That's what we said 5 years ago in the audio field.
At 24 bits +, it's gotten hard to tell the difference. In the hands of engineers with great ears, it's anyone's guess.
Digicams, in 10 yrs, will be indistiguishable from film.
Except that digital images will be correctly exposed, even by rank amateurs.
My daughter just got married, and we covered the wedding with film and digital. I'm still waiting for the film, but in the meantime we have about two thousand digital images, three hundred of which are running on a screen saver slide show.
The first thing you need to take attractive digital images is to get a camera like some of the Nikons, that go to ISO 800. Then permanently disable the flash. A fuzzy available light picture is a thousand times more attractive than a straight-on flash picture.
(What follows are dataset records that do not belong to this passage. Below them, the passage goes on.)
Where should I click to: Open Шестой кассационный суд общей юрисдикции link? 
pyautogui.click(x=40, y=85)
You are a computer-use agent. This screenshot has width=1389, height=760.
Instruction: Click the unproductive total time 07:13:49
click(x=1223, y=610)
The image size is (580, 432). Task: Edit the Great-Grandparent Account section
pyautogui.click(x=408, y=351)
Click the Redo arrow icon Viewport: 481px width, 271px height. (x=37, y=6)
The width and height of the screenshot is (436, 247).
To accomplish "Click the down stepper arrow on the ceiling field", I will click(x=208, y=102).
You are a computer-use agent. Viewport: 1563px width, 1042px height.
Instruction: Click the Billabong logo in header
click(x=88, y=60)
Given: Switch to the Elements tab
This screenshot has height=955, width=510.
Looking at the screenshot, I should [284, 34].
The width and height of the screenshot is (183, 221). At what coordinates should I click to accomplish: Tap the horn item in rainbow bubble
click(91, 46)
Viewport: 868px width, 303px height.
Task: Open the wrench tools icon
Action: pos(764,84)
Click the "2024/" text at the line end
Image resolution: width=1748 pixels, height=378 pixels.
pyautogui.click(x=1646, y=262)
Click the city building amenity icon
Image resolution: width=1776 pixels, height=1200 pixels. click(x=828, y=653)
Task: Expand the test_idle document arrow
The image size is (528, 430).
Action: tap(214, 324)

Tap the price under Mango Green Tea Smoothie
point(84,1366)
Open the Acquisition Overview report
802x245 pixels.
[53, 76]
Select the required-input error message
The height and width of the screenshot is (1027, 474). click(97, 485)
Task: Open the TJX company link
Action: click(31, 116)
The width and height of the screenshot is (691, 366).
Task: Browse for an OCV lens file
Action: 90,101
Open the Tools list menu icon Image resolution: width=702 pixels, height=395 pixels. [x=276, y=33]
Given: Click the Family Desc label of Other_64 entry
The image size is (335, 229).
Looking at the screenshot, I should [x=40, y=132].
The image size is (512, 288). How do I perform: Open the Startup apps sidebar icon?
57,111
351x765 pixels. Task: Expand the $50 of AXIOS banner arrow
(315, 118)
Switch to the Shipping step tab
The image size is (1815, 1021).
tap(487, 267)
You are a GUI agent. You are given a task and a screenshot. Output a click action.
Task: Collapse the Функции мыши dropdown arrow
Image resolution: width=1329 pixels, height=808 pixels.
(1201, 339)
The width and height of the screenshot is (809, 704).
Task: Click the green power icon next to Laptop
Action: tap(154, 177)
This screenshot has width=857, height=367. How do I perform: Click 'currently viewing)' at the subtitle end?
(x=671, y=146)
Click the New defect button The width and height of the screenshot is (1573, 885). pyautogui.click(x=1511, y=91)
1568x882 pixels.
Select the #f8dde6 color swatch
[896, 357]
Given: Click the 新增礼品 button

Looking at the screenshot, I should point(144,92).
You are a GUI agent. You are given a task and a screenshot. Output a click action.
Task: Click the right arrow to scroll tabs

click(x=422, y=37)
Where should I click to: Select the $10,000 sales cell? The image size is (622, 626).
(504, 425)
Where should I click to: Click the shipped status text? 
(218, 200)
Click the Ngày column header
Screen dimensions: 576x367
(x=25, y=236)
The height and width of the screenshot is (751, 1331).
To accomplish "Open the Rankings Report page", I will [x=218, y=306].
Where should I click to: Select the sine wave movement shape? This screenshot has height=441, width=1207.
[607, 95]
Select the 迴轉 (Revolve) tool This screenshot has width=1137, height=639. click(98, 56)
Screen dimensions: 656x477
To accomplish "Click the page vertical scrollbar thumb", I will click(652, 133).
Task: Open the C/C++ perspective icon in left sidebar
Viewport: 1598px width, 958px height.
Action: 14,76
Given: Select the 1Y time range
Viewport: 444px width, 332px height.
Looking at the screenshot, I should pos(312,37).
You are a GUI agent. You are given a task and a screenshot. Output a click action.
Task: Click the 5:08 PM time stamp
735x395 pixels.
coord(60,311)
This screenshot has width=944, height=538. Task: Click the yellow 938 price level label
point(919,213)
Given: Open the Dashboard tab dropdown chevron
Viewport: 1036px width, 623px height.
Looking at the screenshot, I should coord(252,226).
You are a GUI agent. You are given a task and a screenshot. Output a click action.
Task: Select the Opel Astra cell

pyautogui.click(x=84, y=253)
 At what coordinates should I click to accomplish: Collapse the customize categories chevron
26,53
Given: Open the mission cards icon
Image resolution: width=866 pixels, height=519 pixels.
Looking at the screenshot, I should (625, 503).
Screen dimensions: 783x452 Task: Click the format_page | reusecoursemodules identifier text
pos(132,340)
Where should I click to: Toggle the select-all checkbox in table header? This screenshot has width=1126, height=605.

I took a number of posed shots with my Nikon TTL bounce flash and a 2 megapixel Nikon camera. Of course the don't have the resolution of Kodachrome, but I was lucky to have a low white ceiling and a solid black background. I will hold them up to any comparable shots by professionals in their visual interest. They look absolutely sharp on the computer screen, which is where they live.
Resolution is not the end of photography. The ability to work quickly, get things in focus and correctly exposed, are paramount in family photography. That and taking lots of images to get a number of good ones. With digital you can cover an event with a thousand images and get fifty really good ones.